The vulgar notion of this theory was, that it destroyed all our notions of regularity and system in the order of nature; that it made no provision for [81]unseen causes, and contemplated only the application of the doctrines of cause and effect to things which were palpably seen following each other. But the inventor of the theory never questioned the regularity of the operations of nature as established by the inductive philosophy; he only endeavoured to show how far and within what limits we could acquire a cognizance of the machinery of that regularity.

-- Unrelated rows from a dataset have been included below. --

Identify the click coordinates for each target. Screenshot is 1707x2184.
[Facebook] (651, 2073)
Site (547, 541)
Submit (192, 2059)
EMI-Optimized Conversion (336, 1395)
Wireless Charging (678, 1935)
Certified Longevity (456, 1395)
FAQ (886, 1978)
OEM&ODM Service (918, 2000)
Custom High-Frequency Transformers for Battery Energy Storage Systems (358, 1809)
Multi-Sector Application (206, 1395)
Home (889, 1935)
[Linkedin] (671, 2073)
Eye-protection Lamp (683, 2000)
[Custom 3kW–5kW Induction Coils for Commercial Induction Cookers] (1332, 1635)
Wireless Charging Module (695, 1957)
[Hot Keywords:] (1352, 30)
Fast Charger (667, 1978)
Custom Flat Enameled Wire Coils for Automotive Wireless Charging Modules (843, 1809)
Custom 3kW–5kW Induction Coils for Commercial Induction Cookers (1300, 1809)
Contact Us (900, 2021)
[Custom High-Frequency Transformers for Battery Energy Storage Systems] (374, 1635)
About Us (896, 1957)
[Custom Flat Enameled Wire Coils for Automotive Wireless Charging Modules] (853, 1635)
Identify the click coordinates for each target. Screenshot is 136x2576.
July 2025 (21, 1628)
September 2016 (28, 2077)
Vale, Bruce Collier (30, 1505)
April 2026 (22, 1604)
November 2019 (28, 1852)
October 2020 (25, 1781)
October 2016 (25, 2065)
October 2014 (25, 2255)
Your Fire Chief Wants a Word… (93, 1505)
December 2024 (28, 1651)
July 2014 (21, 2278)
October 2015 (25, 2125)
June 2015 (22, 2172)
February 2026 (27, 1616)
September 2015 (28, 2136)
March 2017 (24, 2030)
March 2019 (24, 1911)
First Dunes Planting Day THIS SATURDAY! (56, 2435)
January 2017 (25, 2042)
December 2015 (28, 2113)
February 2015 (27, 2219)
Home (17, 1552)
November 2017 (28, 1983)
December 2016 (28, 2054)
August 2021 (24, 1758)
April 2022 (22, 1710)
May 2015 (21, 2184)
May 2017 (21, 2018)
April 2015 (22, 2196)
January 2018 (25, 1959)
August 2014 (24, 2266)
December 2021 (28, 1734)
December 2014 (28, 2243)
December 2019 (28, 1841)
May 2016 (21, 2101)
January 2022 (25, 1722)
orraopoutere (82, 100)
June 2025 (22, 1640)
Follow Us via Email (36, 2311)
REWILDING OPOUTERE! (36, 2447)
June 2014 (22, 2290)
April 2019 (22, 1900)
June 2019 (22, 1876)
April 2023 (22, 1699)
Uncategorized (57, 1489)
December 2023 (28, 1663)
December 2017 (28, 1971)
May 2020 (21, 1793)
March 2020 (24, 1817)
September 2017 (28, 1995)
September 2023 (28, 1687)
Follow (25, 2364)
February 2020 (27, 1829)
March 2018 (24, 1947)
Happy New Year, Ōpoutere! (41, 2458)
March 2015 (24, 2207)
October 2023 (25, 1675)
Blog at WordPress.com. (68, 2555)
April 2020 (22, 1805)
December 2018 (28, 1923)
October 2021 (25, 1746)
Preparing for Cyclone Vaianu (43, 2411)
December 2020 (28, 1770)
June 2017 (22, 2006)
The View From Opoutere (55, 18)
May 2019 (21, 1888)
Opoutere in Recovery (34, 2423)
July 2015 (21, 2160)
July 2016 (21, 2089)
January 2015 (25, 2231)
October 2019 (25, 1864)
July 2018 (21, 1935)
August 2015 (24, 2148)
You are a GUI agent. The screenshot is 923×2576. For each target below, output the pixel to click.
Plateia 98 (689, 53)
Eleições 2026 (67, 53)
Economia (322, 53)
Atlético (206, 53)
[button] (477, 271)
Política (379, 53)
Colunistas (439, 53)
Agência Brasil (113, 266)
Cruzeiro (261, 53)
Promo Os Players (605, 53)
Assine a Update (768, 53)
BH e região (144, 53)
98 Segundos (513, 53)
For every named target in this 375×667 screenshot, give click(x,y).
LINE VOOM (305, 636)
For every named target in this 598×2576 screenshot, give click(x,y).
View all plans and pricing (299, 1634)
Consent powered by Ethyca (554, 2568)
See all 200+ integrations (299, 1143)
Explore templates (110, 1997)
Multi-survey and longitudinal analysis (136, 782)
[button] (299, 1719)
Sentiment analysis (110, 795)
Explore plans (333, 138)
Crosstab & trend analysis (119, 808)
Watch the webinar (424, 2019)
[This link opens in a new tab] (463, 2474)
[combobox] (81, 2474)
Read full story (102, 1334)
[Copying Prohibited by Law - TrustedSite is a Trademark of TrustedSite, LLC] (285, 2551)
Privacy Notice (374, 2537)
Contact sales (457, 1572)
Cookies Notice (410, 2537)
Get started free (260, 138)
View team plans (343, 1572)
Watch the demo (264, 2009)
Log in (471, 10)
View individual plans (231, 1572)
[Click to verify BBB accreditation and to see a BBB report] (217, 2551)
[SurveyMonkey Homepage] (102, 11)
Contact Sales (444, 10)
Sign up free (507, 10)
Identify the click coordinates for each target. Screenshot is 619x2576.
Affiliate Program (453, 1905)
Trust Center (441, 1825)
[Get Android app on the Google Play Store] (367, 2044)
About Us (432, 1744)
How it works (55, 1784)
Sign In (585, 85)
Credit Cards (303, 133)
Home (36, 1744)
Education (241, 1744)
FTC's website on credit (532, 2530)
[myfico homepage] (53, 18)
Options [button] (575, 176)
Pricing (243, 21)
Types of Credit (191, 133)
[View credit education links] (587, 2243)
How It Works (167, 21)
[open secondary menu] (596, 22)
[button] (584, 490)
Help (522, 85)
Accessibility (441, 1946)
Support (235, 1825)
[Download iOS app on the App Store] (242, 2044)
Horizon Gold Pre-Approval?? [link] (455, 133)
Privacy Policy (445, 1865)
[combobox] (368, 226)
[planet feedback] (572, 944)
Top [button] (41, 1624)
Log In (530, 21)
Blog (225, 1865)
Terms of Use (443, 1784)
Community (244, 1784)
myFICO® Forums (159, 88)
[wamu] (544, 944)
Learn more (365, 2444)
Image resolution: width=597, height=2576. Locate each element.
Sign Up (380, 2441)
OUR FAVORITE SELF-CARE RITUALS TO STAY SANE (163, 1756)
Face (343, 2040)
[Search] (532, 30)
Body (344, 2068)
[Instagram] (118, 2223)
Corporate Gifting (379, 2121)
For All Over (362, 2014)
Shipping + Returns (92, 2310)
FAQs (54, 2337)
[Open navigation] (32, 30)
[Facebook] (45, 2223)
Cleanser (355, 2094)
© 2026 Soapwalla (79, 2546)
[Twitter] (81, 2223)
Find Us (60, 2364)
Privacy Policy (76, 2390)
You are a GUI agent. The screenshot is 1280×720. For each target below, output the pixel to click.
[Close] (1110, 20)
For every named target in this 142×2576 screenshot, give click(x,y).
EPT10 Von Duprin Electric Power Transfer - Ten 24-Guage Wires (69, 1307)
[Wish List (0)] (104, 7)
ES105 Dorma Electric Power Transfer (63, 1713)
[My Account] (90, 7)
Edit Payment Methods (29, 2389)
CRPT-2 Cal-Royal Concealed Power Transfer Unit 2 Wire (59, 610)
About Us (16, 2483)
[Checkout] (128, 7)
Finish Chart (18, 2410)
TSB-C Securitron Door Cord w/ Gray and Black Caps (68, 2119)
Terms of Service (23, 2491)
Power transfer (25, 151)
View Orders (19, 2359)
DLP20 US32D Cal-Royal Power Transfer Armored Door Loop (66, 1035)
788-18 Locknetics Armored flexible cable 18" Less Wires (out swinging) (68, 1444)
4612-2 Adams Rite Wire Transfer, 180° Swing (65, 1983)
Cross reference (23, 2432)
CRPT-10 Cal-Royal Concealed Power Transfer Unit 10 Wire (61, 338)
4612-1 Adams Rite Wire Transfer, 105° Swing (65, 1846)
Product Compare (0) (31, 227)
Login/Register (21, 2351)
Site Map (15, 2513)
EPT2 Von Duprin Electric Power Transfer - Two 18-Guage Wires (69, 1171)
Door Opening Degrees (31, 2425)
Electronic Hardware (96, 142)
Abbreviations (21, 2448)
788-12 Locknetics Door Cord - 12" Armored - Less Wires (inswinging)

He denied not that when the spark was applied, the gunpowder would ignite, or that when the ball was dropped, it would proceed to the earth with the accelerated motion of gravitation; but he denied that we could see any other connexion between the cause and effect in either case, than that of uniform sequence. When it was scientifically adopted, the theory was found to be productive of the most important results. The view that when any effect was observed, that phenomenon which was most uniform in its precedence was the one entitled to be termed the cause, was a salutary incentive to close and patient investigation, by laying before the philosopher the simple, numerical question—what was that phenomenon which, by the uniformity of its precedence, was entitled to be termed the cause?[81:1] The test became of the simplest kind; and, if the experimentalist had at a particular time considered some phenomenon as a cause,—if the farther progress of patient and unprejudiced inquiry showed that [82]another, by the occurrence of instances in which it preceded the effect while the former did not, had a preferable title to be termed the cause, the mind in its unbiassed estimate of numbers at once admitted the claim. But when, according to the antagonist system,[82:1] it became settled that any given phenomenon had in it the power of bringing into existence another, that power was viewed as a quality of the object. When things are admitted to have qualities, it is not easy for the mind at once to assent to their non-existence and to admit that others have the proper title to these qualities. Analogy, the great source of fallacies, comes to increase the difficulty, by a confusion of what are termed the qualities of bodies, and those endowments with which we invest our fellow-creatures. In this respect Hume's theory of cause and effect has been of great service to inductive philosophy.